"Good night," it said. "You won't, you won't forget?"
He was smiling as he went forth through the long hollow of the arch
to the dim street; the huddled dvornik with his swiveling eyes saw
him, his face lifted to the light of the numbered house-lamp, still
with the shape of a smile inhabiting his lips. The night wind, bitter
from the water, met him as he went, driving through the meagerness of
his clothes, and still he smiled, cherished his mood like a treasure.
And below his mirth, cordial as a testimony of friendship, there
endured the memory of the barren and lifeless room, waiting for its
fulfillment.
In the lodging which he discovered for himself, he lay that night
upon his crackling mattress, hands under his head, smoking a final
cigarette and staring up at the map of stains upon the ceiling.
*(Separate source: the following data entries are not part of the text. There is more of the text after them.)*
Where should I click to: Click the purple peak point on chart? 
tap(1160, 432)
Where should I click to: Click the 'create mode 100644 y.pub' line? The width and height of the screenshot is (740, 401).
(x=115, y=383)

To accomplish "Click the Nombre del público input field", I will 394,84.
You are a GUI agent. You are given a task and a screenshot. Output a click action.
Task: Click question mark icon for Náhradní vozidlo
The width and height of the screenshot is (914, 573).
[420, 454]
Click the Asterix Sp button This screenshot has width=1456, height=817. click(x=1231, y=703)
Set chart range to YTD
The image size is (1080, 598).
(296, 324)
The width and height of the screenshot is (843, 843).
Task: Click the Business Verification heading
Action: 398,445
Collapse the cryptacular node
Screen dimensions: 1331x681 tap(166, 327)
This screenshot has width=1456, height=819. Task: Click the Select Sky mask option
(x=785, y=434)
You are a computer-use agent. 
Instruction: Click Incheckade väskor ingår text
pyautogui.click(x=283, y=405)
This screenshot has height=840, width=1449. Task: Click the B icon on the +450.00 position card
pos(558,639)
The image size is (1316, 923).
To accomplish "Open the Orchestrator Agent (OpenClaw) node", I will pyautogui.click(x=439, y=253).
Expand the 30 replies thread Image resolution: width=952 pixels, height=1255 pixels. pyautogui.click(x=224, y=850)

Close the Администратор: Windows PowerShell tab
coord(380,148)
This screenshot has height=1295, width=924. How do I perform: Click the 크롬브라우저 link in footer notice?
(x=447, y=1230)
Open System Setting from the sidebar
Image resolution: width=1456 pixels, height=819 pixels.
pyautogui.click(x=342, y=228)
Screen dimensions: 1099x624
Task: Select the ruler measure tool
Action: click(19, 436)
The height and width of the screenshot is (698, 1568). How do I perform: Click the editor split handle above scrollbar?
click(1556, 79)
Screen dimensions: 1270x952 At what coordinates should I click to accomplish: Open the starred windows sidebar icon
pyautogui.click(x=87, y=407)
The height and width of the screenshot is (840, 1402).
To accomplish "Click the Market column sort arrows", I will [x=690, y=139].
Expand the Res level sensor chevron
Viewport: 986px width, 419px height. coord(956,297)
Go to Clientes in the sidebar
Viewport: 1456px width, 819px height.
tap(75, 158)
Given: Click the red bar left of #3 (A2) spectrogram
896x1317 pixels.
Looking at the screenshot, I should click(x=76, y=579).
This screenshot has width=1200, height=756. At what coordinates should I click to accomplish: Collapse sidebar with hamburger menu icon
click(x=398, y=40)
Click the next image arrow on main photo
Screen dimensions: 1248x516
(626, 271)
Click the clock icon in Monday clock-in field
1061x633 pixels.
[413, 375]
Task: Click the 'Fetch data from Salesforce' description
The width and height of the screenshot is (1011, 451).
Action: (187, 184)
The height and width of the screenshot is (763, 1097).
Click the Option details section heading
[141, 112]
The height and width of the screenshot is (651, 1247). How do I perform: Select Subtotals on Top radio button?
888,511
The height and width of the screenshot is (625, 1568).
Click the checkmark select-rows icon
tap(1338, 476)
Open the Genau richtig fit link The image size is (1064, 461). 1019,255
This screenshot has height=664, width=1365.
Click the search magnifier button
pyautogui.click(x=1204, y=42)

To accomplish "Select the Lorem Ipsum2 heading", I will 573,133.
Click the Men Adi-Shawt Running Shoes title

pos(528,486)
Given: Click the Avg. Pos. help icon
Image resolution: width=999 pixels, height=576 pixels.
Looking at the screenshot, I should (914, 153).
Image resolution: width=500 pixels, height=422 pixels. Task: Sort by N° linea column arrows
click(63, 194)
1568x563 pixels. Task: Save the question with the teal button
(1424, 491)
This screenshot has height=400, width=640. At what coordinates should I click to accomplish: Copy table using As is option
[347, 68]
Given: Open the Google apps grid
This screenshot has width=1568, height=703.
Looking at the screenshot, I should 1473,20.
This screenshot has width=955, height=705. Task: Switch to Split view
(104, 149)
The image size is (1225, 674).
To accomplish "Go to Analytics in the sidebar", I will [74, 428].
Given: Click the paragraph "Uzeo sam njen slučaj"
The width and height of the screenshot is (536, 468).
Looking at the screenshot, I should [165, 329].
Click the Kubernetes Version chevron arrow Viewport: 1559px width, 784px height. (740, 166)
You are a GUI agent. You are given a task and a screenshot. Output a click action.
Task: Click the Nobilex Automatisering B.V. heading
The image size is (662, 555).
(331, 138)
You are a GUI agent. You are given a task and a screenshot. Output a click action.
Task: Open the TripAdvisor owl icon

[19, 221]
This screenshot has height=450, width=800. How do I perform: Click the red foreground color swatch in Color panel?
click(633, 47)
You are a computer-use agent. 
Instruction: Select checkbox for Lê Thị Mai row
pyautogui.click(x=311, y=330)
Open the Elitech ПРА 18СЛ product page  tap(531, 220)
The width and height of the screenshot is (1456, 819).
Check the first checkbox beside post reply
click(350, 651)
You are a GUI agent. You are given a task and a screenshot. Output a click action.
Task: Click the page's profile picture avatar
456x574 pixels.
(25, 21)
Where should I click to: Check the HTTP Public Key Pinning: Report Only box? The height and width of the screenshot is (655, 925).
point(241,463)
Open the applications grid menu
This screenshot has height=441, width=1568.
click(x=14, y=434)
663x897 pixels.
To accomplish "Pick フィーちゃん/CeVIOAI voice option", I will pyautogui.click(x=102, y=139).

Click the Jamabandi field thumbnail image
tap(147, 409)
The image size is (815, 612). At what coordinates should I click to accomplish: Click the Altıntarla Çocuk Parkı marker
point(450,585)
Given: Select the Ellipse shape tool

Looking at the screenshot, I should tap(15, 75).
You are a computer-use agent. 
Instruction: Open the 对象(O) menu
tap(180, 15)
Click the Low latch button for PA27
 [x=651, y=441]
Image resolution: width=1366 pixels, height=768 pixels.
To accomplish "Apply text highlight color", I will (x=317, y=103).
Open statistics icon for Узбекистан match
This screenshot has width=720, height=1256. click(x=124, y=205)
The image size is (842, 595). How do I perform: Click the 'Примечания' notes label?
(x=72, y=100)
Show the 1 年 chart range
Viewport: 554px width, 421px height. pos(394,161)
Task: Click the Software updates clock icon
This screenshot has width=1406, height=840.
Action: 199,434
It
had been a day tapestried with sensations; there was much for the
thoughtful mind of a connoisseur of life to dwell upon; but, as he
lay, in that hour of his leisure, the memory that persisted in him
was of the inner door in the dull room where he had drunk tea and
talked with the girl, and all the suggestion and enticement of it. He
wished that for a moment he could have looked beyond it and viewed
just once the delicate and fragrant privacy which it screened. The
outer room had a purpose as plain as a kitchen; the girl in it had
shown him of herself only that purpose; the rest of her was shut from
him.
He pitched the end of his cigarette from him, turning his head to
watch it roll to safety in the middle of the bare floor.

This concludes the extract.